• [Instructions for the task]
Gather all lines in the entries that include the word "tree".

[Extracted records]
*** Begin section ***

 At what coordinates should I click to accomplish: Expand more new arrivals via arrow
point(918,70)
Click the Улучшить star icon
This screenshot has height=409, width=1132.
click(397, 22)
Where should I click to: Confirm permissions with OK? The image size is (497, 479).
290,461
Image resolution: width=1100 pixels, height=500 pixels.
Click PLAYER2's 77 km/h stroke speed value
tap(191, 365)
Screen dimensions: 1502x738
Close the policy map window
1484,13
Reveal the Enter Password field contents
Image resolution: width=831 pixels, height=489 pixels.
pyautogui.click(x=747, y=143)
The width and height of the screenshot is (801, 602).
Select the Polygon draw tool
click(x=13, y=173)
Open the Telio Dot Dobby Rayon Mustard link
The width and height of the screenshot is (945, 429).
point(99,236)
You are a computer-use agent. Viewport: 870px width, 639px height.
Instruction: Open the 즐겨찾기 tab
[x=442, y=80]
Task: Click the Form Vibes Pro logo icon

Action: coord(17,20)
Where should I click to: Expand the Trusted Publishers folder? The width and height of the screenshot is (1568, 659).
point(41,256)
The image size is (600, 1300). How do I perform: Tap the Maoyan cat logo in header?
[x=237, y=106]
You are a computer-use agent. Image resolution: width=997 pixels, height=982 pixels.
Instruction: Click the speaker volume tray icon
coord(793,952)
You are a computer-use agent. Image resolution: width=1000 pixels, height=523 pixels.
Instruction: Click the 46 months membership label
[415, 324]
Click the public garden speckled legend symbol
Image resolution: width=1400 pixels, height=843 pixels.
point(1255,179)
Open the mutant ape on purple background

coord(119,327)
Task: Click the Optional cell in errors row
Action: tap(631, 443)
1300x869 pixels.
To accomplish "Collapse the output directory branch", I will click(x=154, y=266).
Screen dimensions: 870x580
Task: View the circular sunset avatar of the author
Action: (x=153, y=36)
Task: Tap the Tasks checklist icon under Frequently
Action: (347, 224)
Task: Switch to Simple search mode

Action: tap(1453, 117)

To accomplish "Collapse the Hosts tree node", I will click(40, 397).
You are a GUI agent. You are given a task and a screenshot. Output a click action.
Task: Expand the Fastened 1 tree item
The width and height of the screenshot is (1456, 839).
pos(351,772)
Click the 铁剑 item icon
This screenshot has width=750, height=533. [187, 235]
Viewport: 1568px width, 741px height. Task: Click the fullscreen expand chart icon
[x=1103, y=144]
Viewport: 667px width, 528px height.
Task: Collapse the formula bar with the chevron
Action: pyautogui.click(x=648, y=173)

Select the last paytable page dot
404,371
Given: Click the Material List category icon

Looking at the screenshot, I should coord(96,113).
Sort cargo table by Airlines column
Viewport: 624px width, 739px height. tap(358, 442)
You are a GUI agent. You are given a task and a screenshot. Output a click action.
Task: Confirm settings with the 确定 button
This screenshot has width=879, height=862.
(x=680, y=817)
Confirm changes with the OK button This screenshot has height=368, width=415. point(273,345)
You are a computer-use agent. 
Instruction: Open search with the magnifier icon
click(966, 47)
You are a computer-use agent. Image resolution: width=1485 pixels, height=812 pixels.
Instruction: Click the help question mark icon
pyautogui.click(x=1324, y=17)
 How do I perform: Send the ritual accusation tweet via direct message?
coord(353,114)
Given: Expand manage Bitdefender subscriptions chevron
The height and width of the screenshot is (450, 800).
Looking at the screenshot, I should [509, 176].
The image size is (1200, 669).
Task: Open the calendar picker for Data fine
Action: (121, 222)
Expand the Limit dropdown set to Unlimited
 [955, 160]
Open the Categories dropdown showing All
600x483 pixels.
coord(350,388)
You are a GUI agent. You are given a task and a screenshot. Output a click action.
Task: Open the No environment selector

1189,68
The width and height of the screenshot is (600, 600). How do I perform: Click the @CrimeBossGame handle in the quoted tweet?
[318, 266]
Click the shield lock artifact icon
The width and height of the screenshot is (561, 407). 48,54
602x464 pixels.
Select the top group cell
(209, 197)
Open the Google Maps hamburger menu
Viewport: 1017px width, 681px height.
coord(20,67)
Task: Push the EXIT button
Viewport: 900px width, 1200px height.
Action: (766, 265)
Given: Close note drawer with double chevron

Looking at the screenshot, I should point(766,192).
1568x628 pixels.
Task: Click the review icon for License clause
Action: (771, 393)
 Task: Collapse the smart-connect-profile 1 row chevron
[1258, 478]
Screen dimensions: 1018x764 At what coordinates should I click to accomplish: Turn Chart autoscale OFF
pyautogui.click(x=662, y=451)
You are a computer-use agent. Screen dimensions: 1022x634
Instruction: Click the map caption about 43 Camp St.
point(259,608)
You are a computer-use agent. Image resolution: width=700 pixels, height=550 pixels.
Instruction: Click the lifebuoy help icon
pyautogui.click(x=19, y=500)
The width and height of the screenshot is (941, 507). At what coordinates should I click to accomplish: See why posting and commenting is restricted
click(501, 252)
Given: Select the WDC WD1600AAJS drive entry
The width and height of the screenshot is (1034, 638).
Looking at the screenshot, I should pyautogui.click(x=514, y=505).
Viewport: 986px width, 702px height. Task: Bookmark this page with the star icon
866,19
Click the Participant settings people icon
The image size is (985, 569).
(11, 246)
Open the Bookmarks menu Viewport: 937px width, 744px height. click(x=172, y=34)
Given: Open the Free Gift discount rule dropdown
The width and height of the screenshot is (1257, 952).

*** End section ***

• [Reply to the task]
To accomplish "Collapse the Hosts tree node", I will click(40, 397).
Task: Expand the Fastened 1 tree item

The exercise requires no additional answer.